Paul Deas

Personal information
- Full name: Paul Andrew Deas
- Date of birth: 22 February 1972 (age 53)
- Place of birth: Perth, Scotland
- Position: Defender

Youth career
- 19??–1990: Kinnoull

Senior career*
- Years: Team / Apps / (Gls)
- 1990–1995: St Johnstone / 87 / (2)
- 1995–1998: Stirling Albion / 112 / (0)
- 1998–2001: Livingston / 93 / (6)
- 2001–2002: Partick Thistle / 25 / (0)
- 2002–2003: Ross County / 14 / (0)
- 2003–2006: Brechin City / 96 / (0)
- Total:  / 327 / (8)

International career
- 1992–1993: Scotland U21 / 2 / (0)

= Paul Deas =

Scottish footballer

Paul Andrew Deas (born 22 February 1972) is a Scottish retired professional footballer.

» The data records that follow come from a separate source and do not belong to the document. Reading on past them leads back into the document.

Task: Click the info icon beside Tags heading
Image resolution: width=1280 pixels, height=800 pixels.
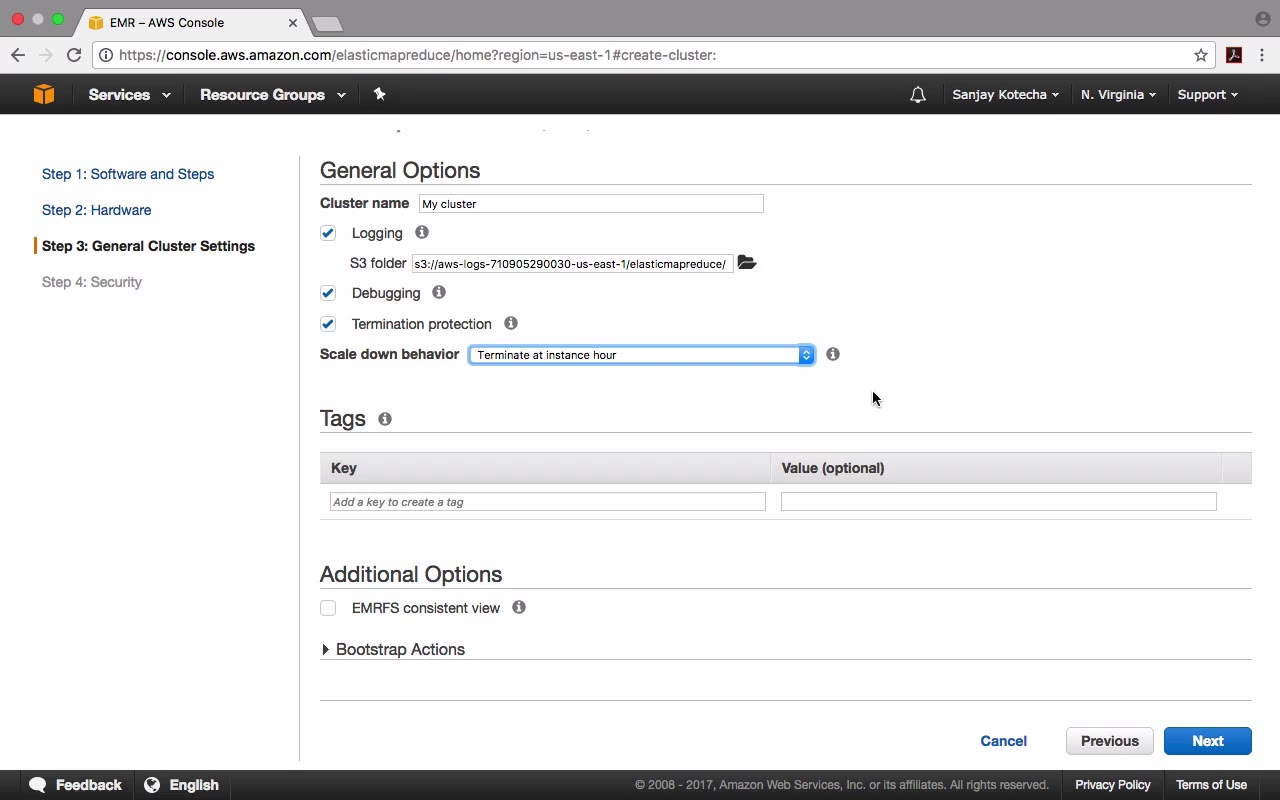Action: pyautogui.click(x=385, y=419)
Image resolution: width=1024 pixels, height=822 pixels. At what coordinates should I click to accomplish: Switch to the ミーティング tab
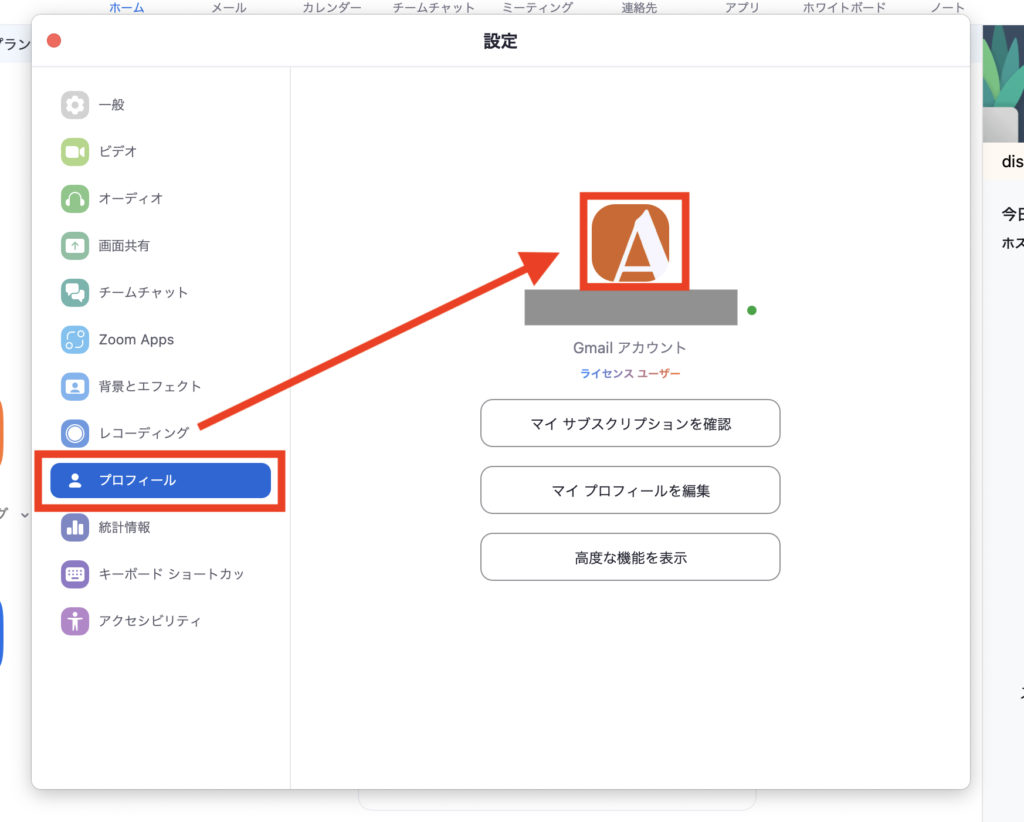[537, 8]
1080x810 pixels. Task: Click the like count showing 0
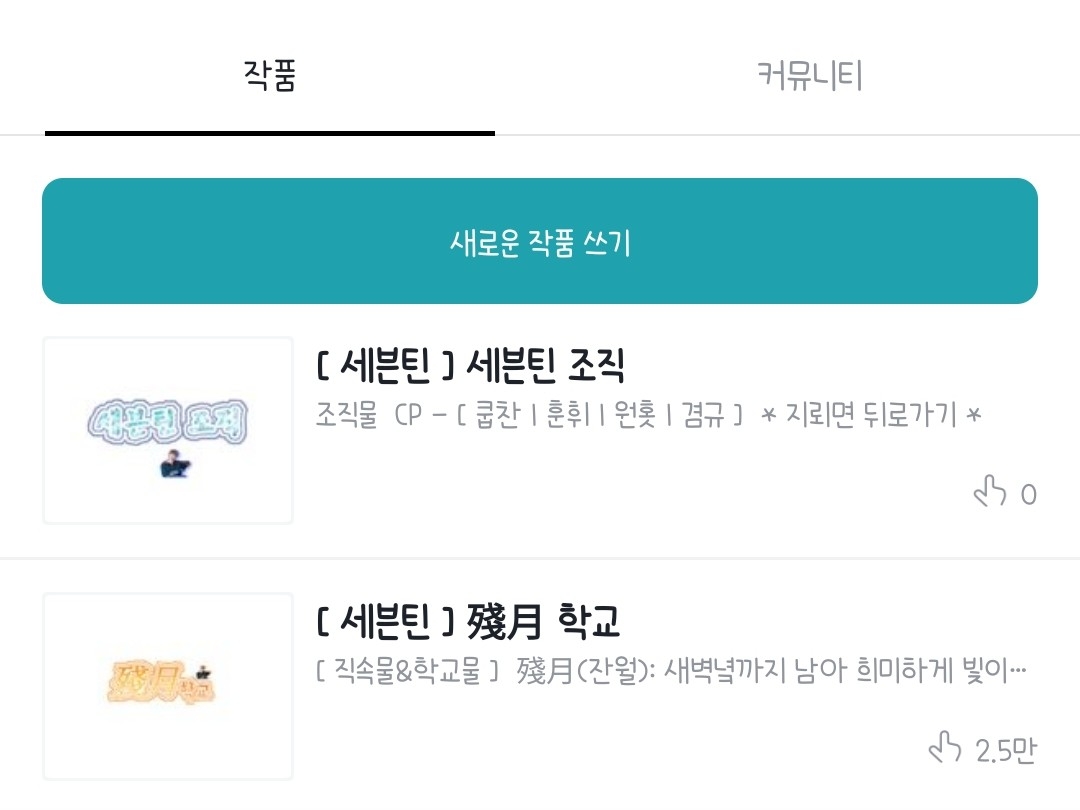[1028, 494]
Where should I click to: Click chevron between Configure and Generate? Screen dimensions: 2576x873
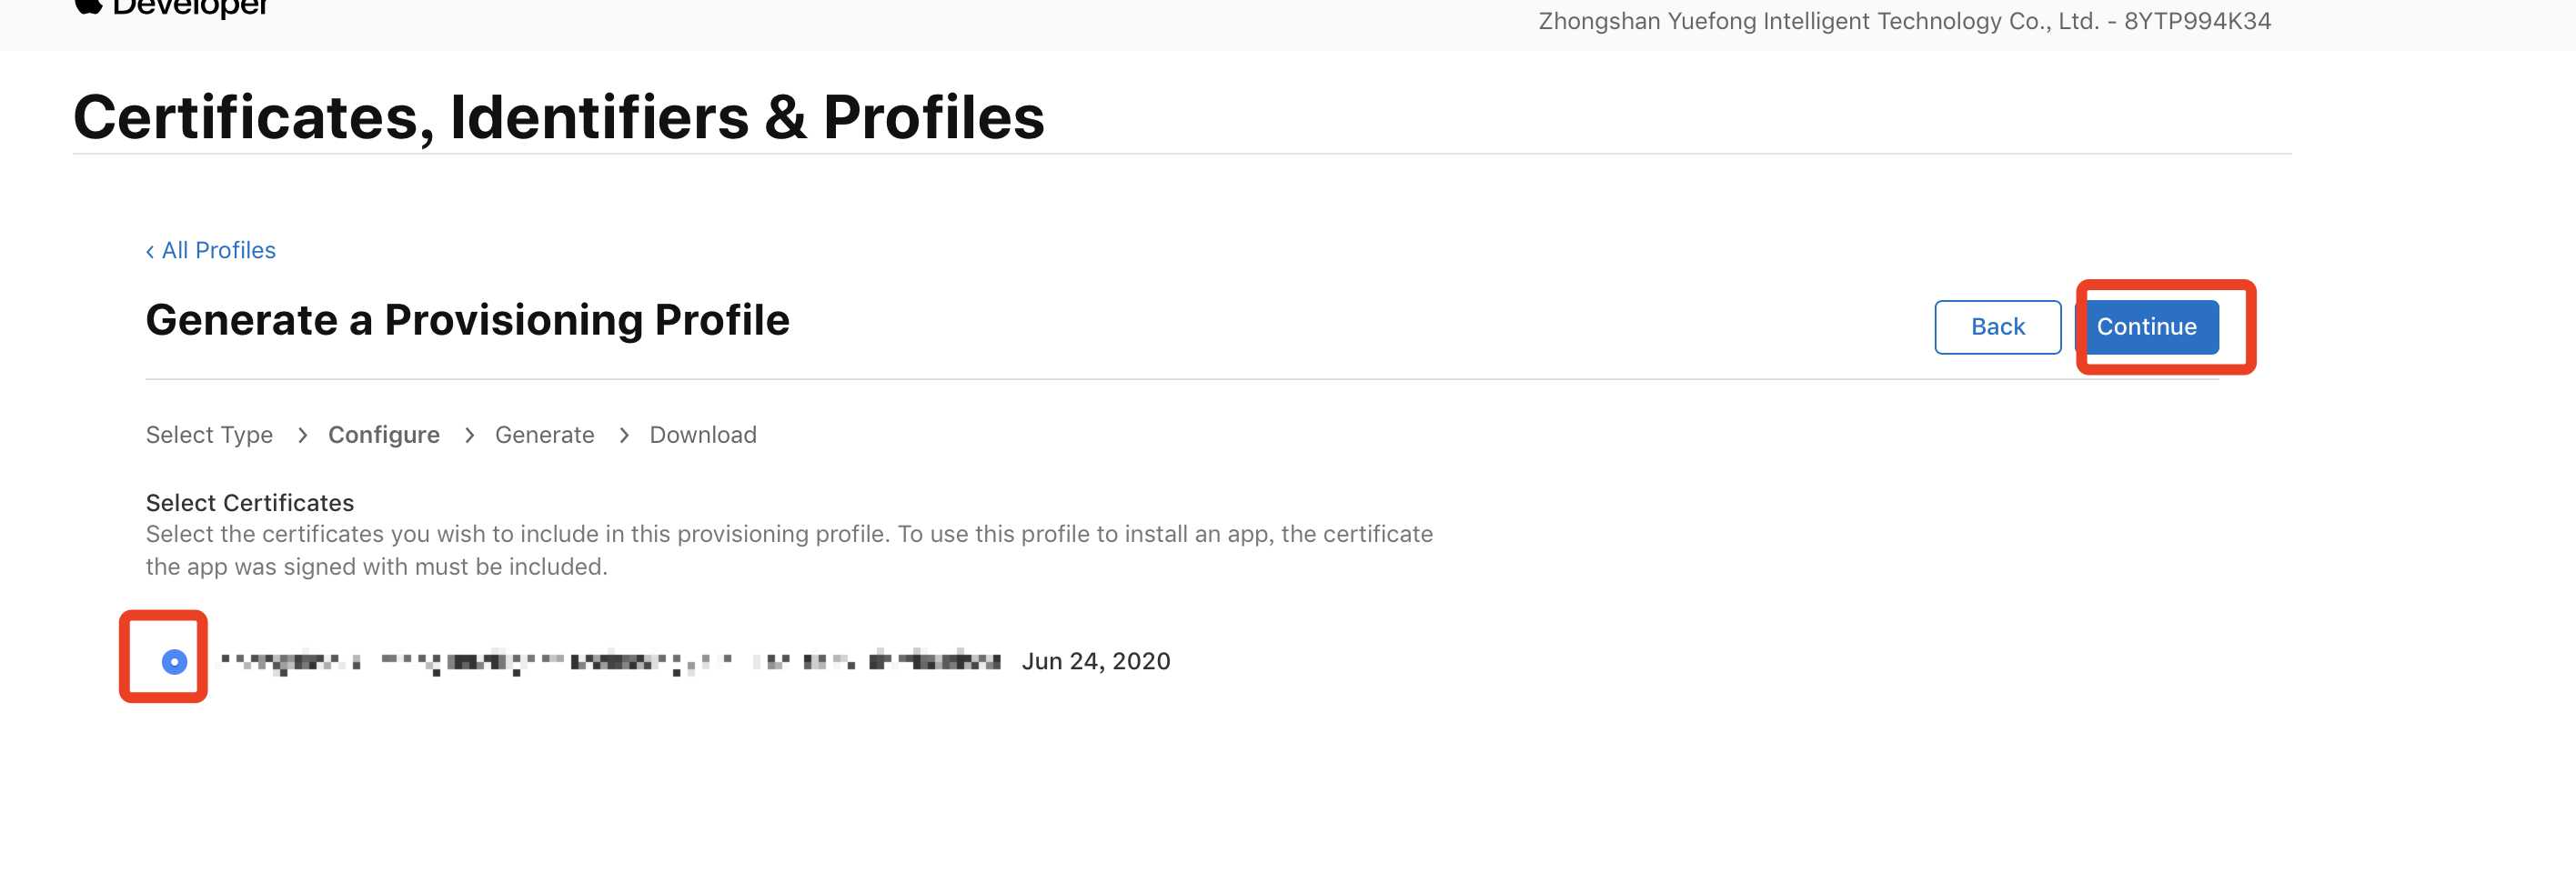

A left-back, Deas began his career with Scottish Junior club Kinnoull before joining St Johnstone in 1990. In five years at McDiarmid Park he made 87 league appearances and scored two goals.

In 1995, he signed for Stirling Albion, with whom he remained for three years. He also went on to play for Livingston, Partick Thistle, Ross County and, most recently, Brechin City.

Deas represented the Scotland national under-21 football team.

==Personal life==
He is the uncle of footballer Robbie Deas.